■ YOUR OBJECTIVE
Reproduce all entries verbatim, with nothing added or dropped.

■ RECORDS SUPPLIED
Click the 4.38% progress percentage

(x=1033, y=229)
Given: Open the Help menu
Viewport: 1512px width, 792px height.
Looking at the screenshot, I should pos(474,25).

■ ANSWER SECTION
Click the 4.38% progress percentage

(x=1033, y=229)
Given: Open the Help menu
Viewport: 1512px width, 792px height.
Looking at the screenshot, I should pos(474,25).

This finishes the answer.